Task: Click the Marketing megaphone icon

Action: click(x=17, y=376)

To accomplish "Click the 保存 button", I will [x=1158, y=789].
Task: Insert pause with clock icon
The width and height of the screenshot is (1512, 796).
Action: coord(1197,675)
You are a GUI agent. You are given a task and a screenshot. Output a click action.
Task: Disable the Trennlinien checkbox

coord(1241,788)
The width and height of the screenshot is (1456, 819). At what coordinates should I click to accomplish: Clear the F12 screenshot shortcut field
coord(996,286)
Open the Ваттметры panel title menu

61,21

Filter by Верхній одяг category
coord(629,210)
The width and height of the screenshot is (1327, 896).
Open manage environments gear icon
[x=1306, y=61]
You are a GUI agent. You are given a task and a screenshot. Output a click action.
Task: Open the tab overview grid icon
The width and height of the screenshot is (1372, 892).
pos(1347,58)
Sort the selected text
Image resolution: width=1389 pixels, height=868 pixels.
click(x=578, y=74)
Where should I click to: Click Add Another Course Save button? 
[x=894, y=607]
+ + + +
Write out exactly the final stretch of the records: the line containing "The width and height of the screenshot is (1372, 892)." and every line after it, through the last, and nothing else.

● **Solution to this task**
The width and height of the screenshot is (1372, 892).
pos(1347,58)
Sort the selected text
Image resolution: width=1389 pixels, height=868 pixels.
click(x=578, y=74)
Where should I click to: Click Add Another Course Save button? 
[x=894, y=607]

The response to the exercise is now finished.